Instructions>
**A)** In the forum reply on checking for valid Unicode code points, answer these, one line each, marked (i), (ii), (iii):
(i) Against what bit pattern does isUtf8ContinuationByte compare the upper two bits?
(ii) Which function template in phobos/std/utf.d does a comment point to?
(iii) What does the comment inside the dchar overload of moveToValid say?
**B)** Do these statements agree with the forum reply on checking for valid Unicode code points? For each, marked (i), (ii), (iii), answer yes or no and quote the deciding words.
(i) The char version of moveToValid skips over UTF-8 continuation bytes.
(ii) The reply provides a working wchar[] overload of moveToValid.
(iii) upperTwoBits masks the byte with 0b1100_0000.
**C)** In two sentences, what does the forum reply on checking for valid Unicode code points say?

Page extract below:

On 10/16/2014 12:43 PM, spir via Digitalmars-d-learn wrote:
denis
spir is back! :)
On 10/16/2014 11:46 AM, Uranuz wrote:
> I have some string *str* of unicode characters. The question is how to
> check if I have valid unicode code point starting at code unit *index*?
It is easy if I understand the question as skipping over invalid UTF-8
sequences:
import std.stdio;
ubyte upperTwoBits(ubyte b)
{
return b & 0b1100_0000;
}
bool isUtf8ContinuationByte(char c)
{
enum utf8ContinuationPrefix = 0b1000_0000;
return upperTwoBits(c) == utf8ContinuationPrefix;
}
void moveToValid(ref inout(char)[] s)
{
/* Skip over UTF-8 continuation bytes. */
while (s.length && isUtf8ContinuationByte(s[0])) {
s = s[1..$];
}
/*
* The wchar[] overload is too complicated for Ali at this time. :)
*
* Please see the following function template in phobos/std/utf.d:
*
* private dchar decodeImpl(bool canIndex, S)(...)
* if (is(S : const wchar[]) ...
*/
}
unittest
{
auto s = "çde";
moveToValid(s);
assert(s == "çde");
s = s[1 .. $];
moveToValid(s);
assert(s == "de", s);
}
void moveToValid(ref const(dchar)[] s)
{
/* Every code unit is valid; nothing to do. */
}
void main()
{}
Ali

End of Page extract.
Dataset section below:

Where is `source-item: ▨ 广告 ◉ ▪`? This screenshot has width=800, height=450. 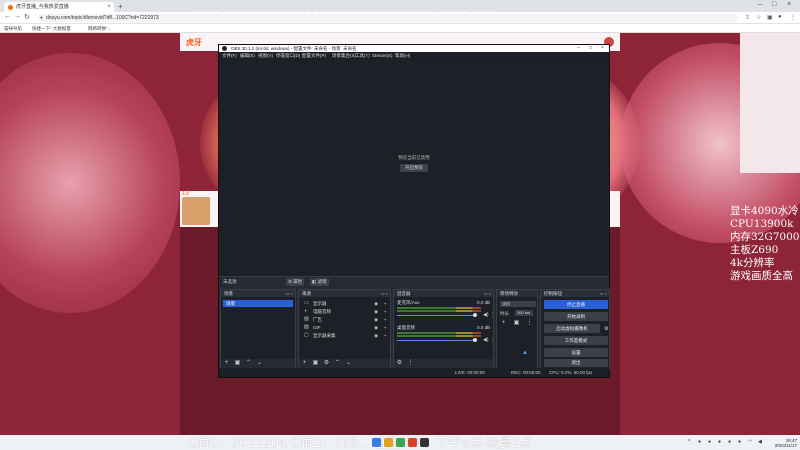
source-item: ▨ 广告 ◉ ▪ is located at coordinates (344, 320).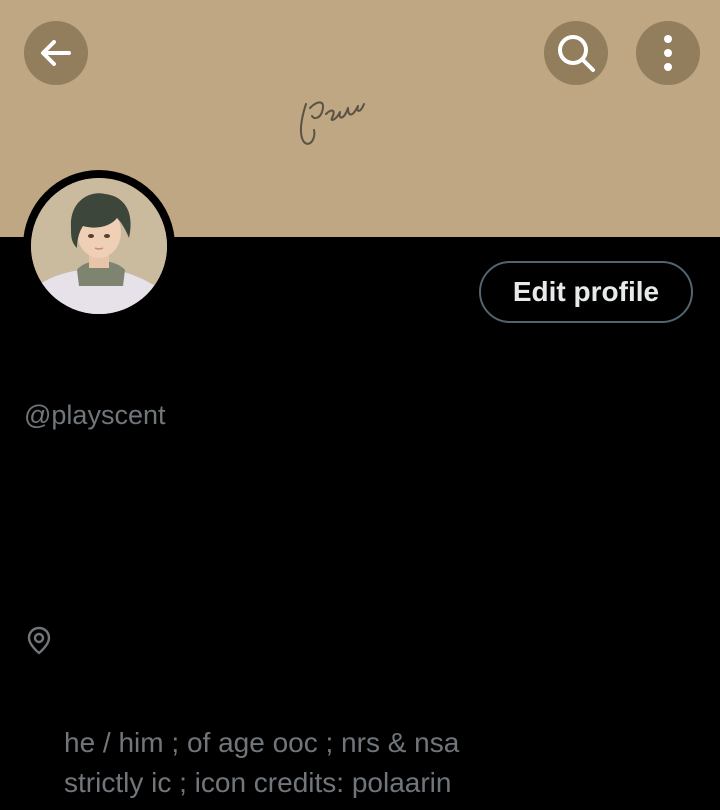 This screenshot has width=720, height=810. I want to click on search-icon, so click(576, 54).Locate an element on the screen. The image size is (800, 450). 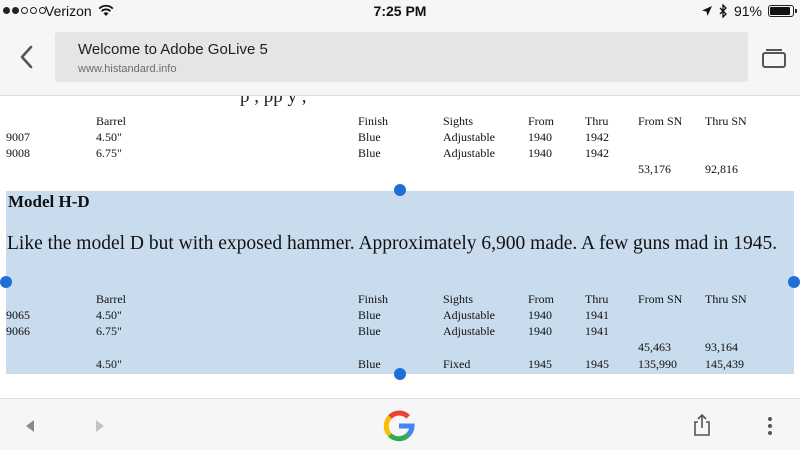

End of Dataset section.

Expected results>
**A)**
(i) 0b1000_0000
(ii) decodeImpl
(iii) "Every code unit is valid; nothing to do."

**B)**
(i) Yes: "Skip over UTF-8 continuation bytes."
(ii) No: "The wchar[] overload is too complicated for Ali at this time."
(iii) Yes: "return b & 0b1100_0000;"

**C)** Asked how to check whether a valid Unicode code point starts at a given code unit index in a string, the reply treats the question as skipping over invalid UTF-8 sequences. Its D code defines a moveToValid function that skips UTF-8 continuation bytes for char arrays and does nothing for dchar arrays, where every code unit is valid, while the wchar[] case is left to a function template in phobos/std/utf.d.